- Document passage -
[Start of section]

Instead, this is the paragraph that offended the heck out of me.

“We also wanted to take this opportunity to reach out to you about nonmembers calling in or driving on your account. According to the Zipcar Member Contract, only Zipcar members are allowed to drive Zipcars. Anyone driving a Zipcar, other than you or another Zipcar member, won’t be covered by the insurance associated with membership. So please don’t let a non-member drive and don’t hand out your Zipcard to anyone.

We notice that another individual has been calling on your account frequently. Going forward, please be aware that unless he is added to your account, we will not be able to speak to him regarding your account. Should he call in regarding a reservation you have and you are not there to verify that it is OK to speak with him, your account will be suspended.

Thank you for understanding and cooperating with this important rule.

Are you insane?  Who writes that?

[End of section]

Stored records
[Start of section]

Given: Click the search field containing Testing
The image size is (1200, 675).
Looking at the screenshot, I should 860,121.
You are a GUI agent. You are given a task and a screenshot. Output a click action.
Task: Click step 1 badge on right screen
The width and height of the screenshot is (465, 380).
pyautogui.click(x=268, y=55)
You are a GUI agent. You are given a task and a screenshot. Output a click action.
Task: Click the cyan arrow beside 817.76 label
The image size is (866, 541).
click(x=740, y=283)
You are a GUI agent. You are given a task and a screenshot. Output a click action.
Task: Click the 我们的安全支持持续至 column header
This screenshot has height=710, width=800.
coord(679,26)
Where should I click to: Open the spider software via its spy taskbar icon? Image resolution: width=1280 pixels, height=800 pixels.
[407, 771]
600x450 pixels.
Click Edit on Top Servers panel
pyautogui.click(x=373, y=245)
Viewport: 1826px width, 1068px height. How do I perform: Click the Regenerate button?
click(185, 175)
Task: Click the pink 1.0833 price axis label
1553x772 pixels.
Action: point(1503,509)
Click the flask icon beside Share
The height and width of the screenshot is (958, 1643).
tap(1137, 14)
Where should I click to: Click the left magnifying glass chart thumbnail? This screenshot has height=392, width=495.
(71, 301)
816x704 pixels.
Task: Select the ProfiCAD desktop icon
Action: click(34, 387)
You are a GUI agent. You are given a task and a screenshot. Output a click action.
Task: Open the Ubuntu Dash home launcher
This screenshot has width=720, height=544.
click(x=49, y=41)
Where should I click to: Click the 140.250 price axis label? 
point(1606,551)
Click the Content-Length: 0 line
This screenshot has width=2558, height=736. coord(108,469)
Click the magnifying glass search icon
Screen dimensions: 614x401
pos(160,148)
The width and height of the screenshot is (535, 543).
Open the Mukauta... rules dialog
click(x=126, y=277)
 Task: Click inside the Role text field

[End of section]

- Study questions -
- A) Answer these questions about the Zipcar excerpt:
(i) According to the Zipcar Member Contract, who is allowed to drive Zipcars?
(ii) What will happen if the other individual calls about a reservation and the account holder isn't there to verify that it's OK to speak with him?
(iii) What two questions does the writer ask after the quoted message?
- B) Sum up the Zipcar excerpt in two sentences.
The listing isn't needed for what comes next.

- Answers below -
- A)
(i) Only Zipcar members.
(ii) The account will be suspended.
(iii) "Are you insane?" and "Who writes that?"

- B) The writer quotes a paragraph from Zipcar that offended the writer, which says only Zipcar members may drive Zipcars and anyone else won't be covered by the membership insurance. It also warns that Zipcar can't speak to another individual who often calls on the account unless he is added, and that the account will be suspended if he calls about a reservation without the holder there to verify, and the writer answers by asking who writes that.